Le travail de ces scientifiques vient s’ajouter à une série de recherches sur les enzymes « mangeuses de plastique », mentionnées pour la première fois en 2005 et depuis suivies par la découverte de 19 enzymes distinctes, comme le précise l’article. Celles-ci sont dérivées de bactéries naturelles qui vivent sur le plastique présent dans l’environnement.
Cela dit, beaucoup de ces enzymes naturelles sont constituées de permutations de protéines qui fonctionnent bien dans leurs environnements spécifiques, mais sont limitées par les conditions de température et de pH. Par conséquent, elles ne pouvaient jusque-là pas forcément être utilisées dans tous les contextes, notamment dans les centres de recyclage, comme l’ont spécifié les auteurs. L’enzyme découverte par Alper et son équipe, en revanche, peut décomposer 51 types de PET dans diverses conditions de température et de pH.

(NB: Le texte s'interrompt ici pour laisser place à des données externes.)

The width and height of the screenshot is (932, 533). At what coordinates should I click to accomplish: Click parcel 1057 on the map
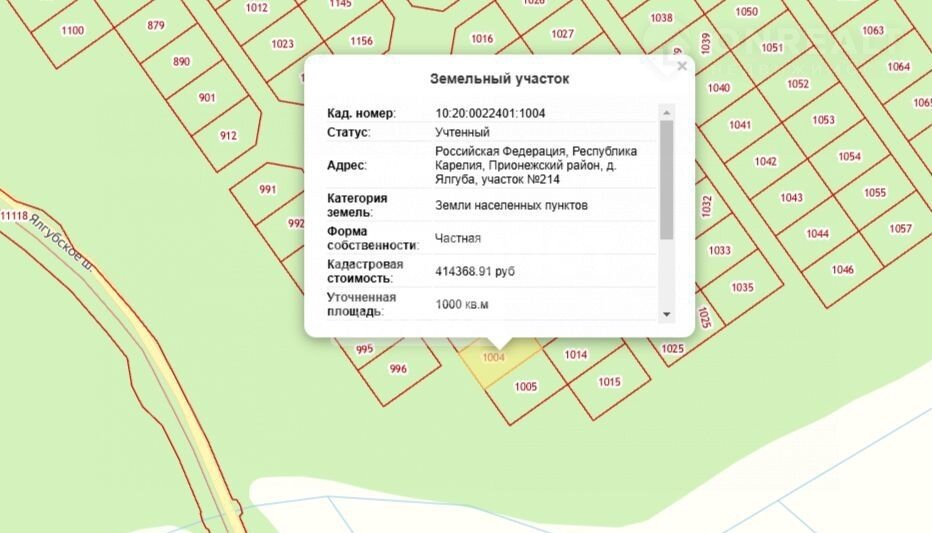(900, 229)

Les chercheurs ont nommé l’enzyme FAST-PETase, acronyme de « functional, active, stable, and tolerant PETase », soit « PETase fonctionnelle, active, stable et tolérante », et ont trouvé sa structure exacte grâce à l’apprentissage automatique, ou machine learning. Un algorithme a été alimenté par 19 000 structures de protéines et a appris à prédire les positions des acides aminés dans une structure qui n’est pas optimisée pour leurs environnements locaux. Ils ont également utilisé l’algorithme pour réorganiser les acides aminés des types de PETase déjà existants dans de nouvelles positions et ont identifié de meilleures combinaisons. Ils ont ainsi abouti à une structure qui présentait une activité 2,4 fois supérieure à celle d’une enzyme PETase existante à 40 degrés Celsius et 38 fois supérieure à 50 degrés Celsius.
Cette structure a ensuite été testée dans une gamme étendue de températures et de pH, et a continué à dépasser les performances des variantes existantes.
« Ce que l’on voit dans la nature est probablement optimal autour de chacun de ces acides aminés, du moins dans un contexte d’environnement local », a déclaré Alper. « Nous pouvons donc observer la protéine d’intérêt, commencer à passer en revue chacun des acides aminés qu’elle contient et examiner son propre micro-environnement. Cette approche nous permet de déterminer ce qui fonctionne et ce qui ne fonctionne pas. »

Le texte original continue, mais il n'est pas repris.